They say the past comes back to haunt you. Do you believe that? I do. But not because that’s life, oh no. It’s because of people. 

While at the high school basketball playoff games Saturday, the dad of a friend of mine came and sat next to me. Now we’ve known each other for a couple of years, and he’s seen my strengths and weaknesses in many things. He and I have had brief conversations about me transferring schools on occasion but this time, it was different.

He asked where I planned on going and why.

I gave a short answer, “Change,” I had said. I made a joke and laughed, but he didn’t. He seemed even a little disappointed and uninterested.

But then he asked, “Are you running to something….or from something?”

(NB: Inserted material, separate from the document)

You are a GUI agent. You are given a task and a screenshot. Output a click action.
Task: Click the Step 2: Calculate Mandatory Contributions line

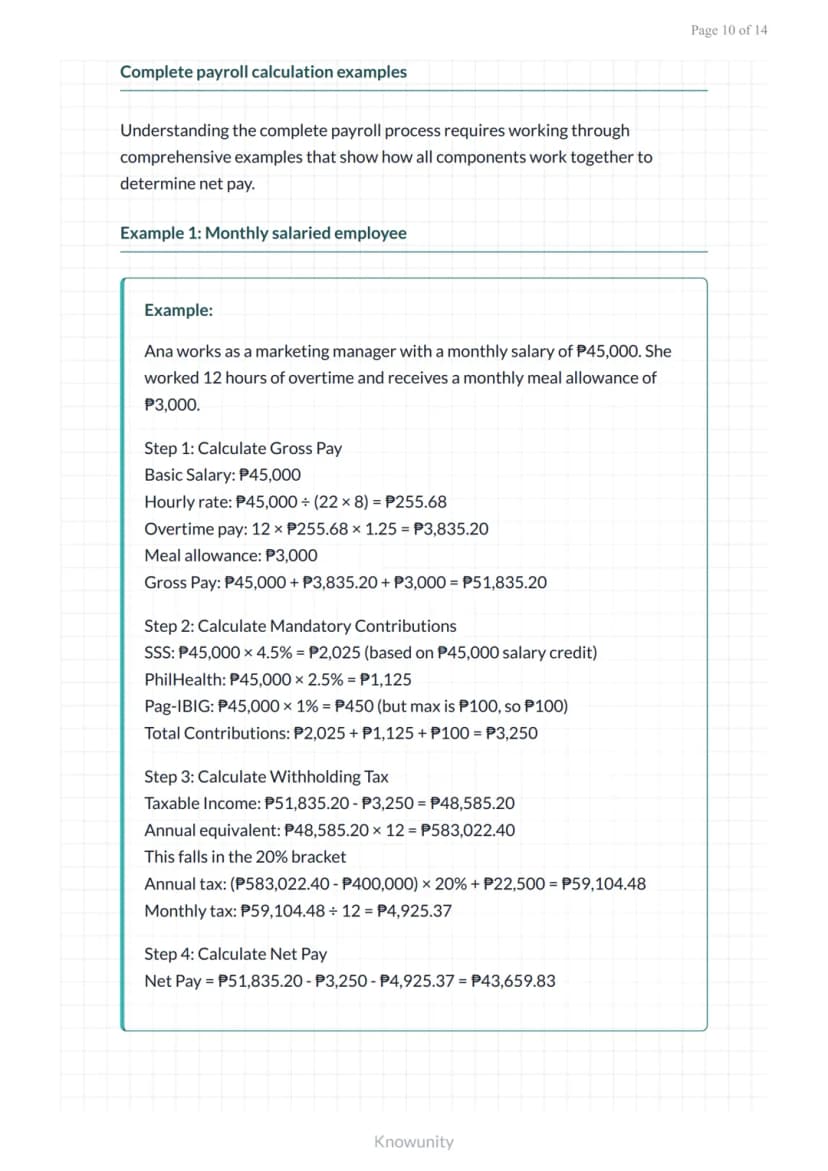[300, 626]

That. That question. Those 8 words. They echo my mind all day, all night, unwavering, relentlessly seeking an answer I didn’t know at the time. I was quiet after he said that, so he asked if I understood the question. I did. Wholeheartedly, I would have answered that I was running to something, and that something was change.

But what is change? I could make that now! I could fix all my problems now and that’s the change. Except maybe they aren’t problems, they are just life and people and you can’t fix that. That is something you must run from if you want to. But at the same time, that’s running to change.

The change you make is what you do yourself. Otherwise, is that really change?

How would I answer that question now? I want to change people, but I can’t. That’s one point for running from. I want to find new things, new experiences, a new scene. That’s a point for running to. I want to succeed, but that one’s up to life. I want to find a niche where I can be at peace and be happy, undisturbed. Wait. I need a my own private island for that, because that isn’t what this world is of.

Considering all topics: change, life, everyone, and in retrospect, everything, I have a solution.

Both. I’m running from my unfixable problems, but to a new beginning, a new blank page waiting for the touch of words to affix themselves it’s empty, unmarked  aspect.